In a speech to the Bretton Woods Committee -- a private organization providing political support for the World Bank and the International Monetary Fund -- Greenspan also warned that while exchange rate stability is "a desirable objective, {it} cannot be decreed."

Answering a question from former senator Charles Percy, Greenspan sharply criticized "gross distortions of reality" on trade issues by politicians who campaigned in Iowa. In a little-disguised barb at the proposal by Rep. Richard Gephardt (D-Mo.) to punish U.S. trading partners enjoying large surpluses, Greenspan said "free trade is better than nonfree trade."

Greenspan's reference to interest rates came in response to another question. Asked about the outlook, he said the financial factors influencing rates appear to be in relative balance, "better than I would have expected six months ago.

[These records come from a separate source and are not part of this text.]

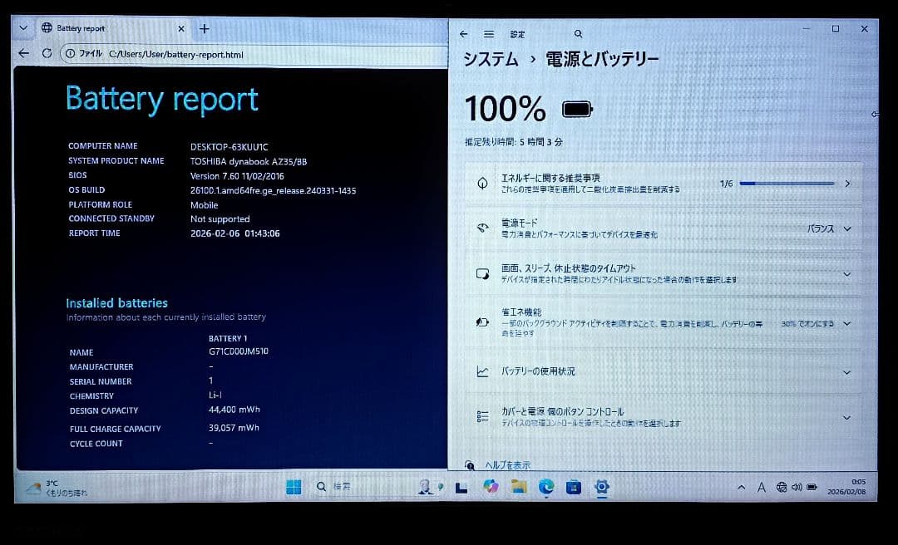
Task: Open the Settings navigation hamburger menu
Action: point(490,34)
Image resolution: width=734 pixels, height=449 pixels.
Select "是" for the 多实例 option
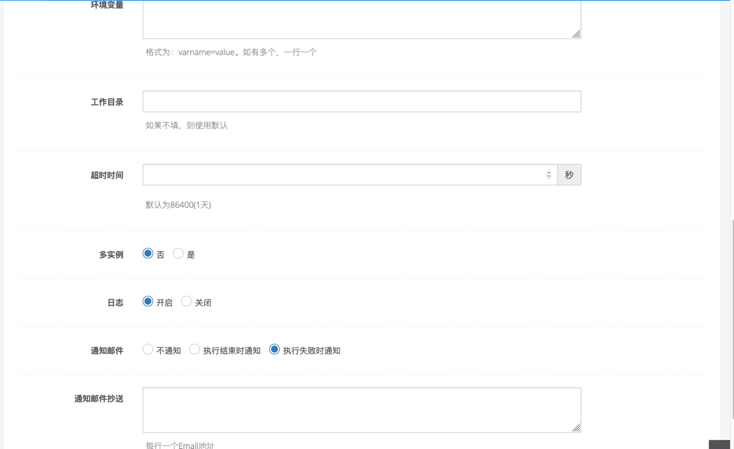click(x=178, y=254)
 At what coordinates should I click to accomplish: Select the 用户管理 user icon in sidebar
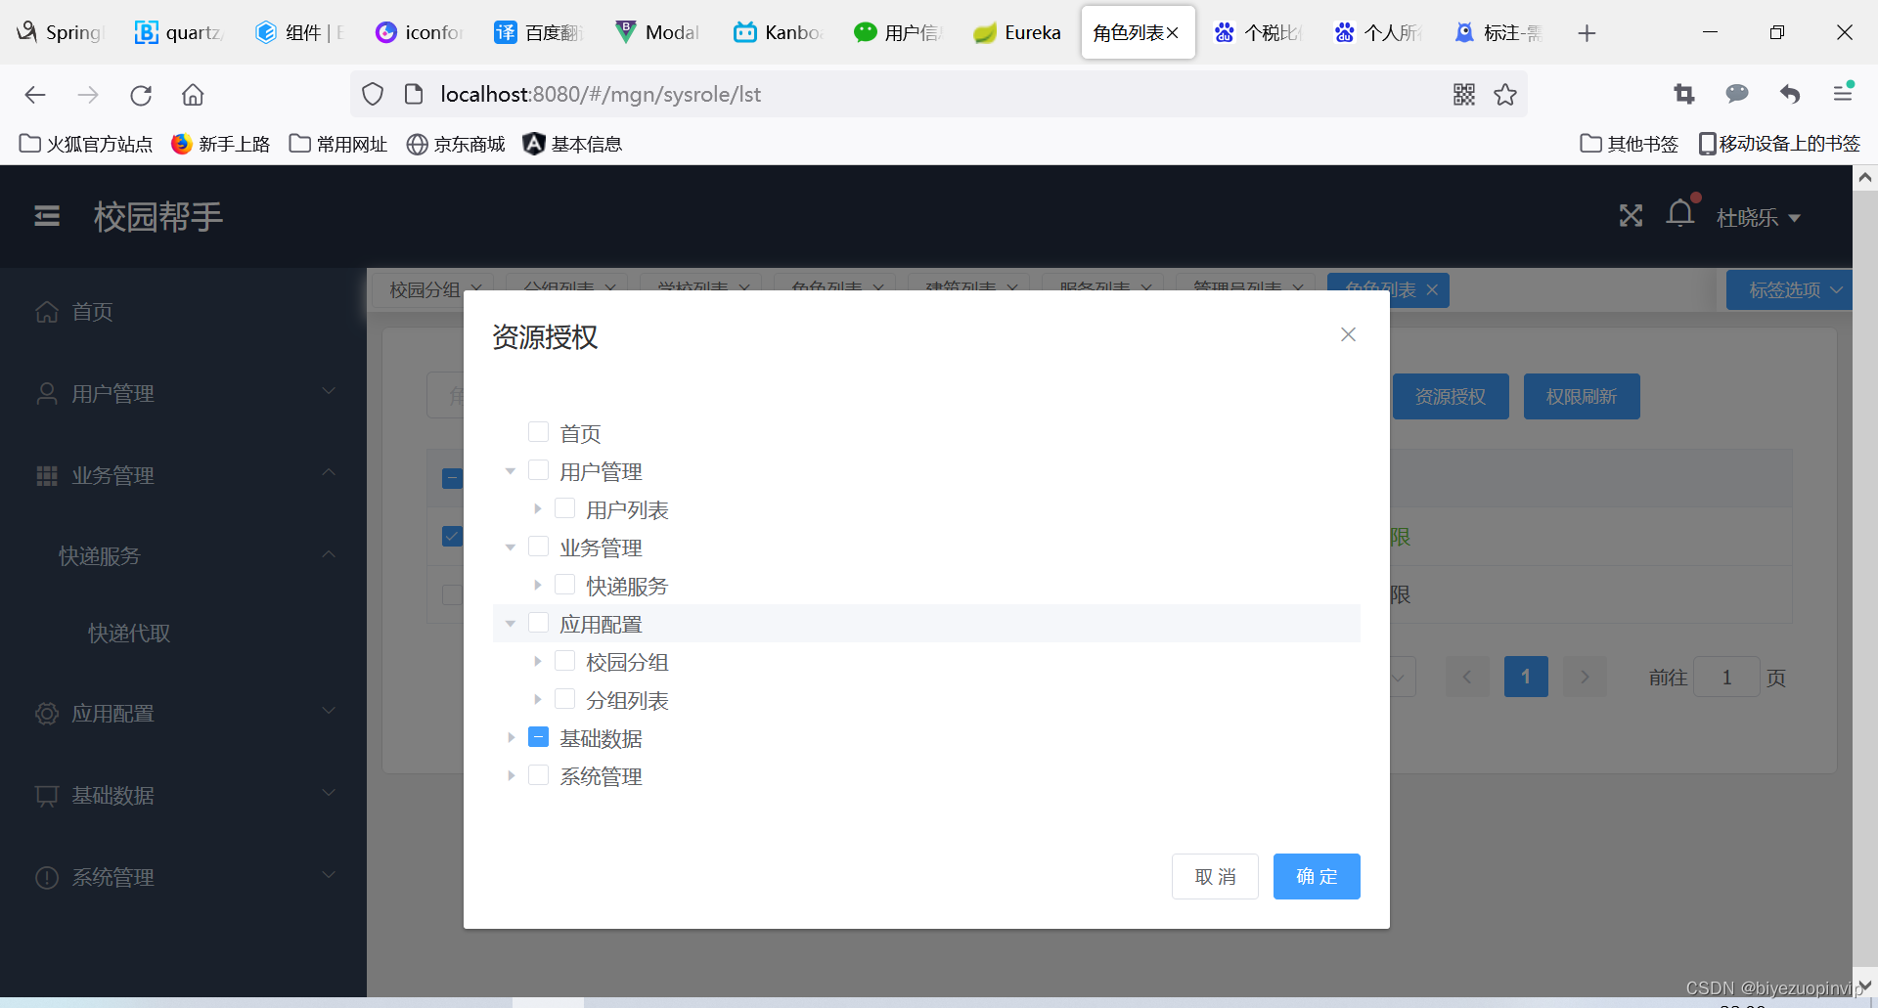(46, 393)
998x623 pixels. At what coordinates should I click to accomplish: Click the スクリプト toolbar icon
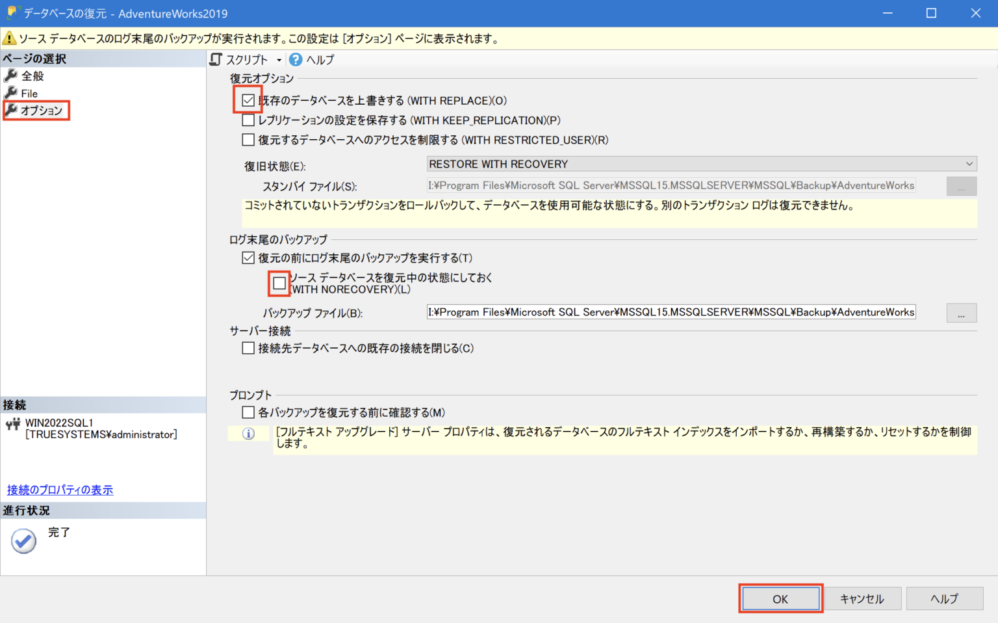pos(216,59)
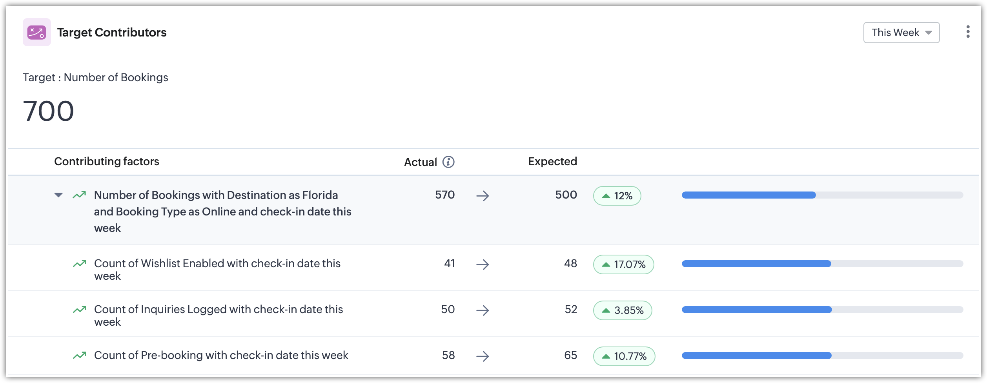
Task: Click the 10.77% increase badge
Action: point(624,356)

"For the moment, we seem to be in equilibrium and I expect we will stay there," he said. Greenspan's comments on exchange rates appeared to be directed to minimizing expectations that talks by key finance ministers, by themselves, could assure stability.

He said there is a large block of dollar-denominated securities in the Eurodollar market that can easily shift into nondollar securities, resulting in significant swings in exchange rates.

"What that basically means is that fundamentals become very critical for achieving exchange rate stability, he said. "The evidence is that it is not so much the supply of dollars, but the demand that is moving the bilateral exchange rates. Therefore, I think that any pulling back from the fundamentals is a mistake, and that any presumption that exchange rate stability can be achieved without those fundamentals is wrong-headed."

Greenspan also said that "the prospects for more buoyant economic activity in the industrial world are not great. The lingering impact of the stock market plunge and the ongoing correction of global external imbalances are factors that add to both the fragility and uncertainty of the growth prospects in industrial countries."

As the U.S. shifts some of its resources to the export sector -- slowing the growth of domestic demand -- and major trading partners find their exports reduced because of the impact of higher exchange rates, the net result will be "only moderate economic growth" for all the countries involved in the near term, Greenspan said.

He warned that "we must be vigilant" against a recurrence of inflation, and cautioned that further progress in reducing the trade deficit -- especially in nominal terms -- "is likely to be more gradual and irregular."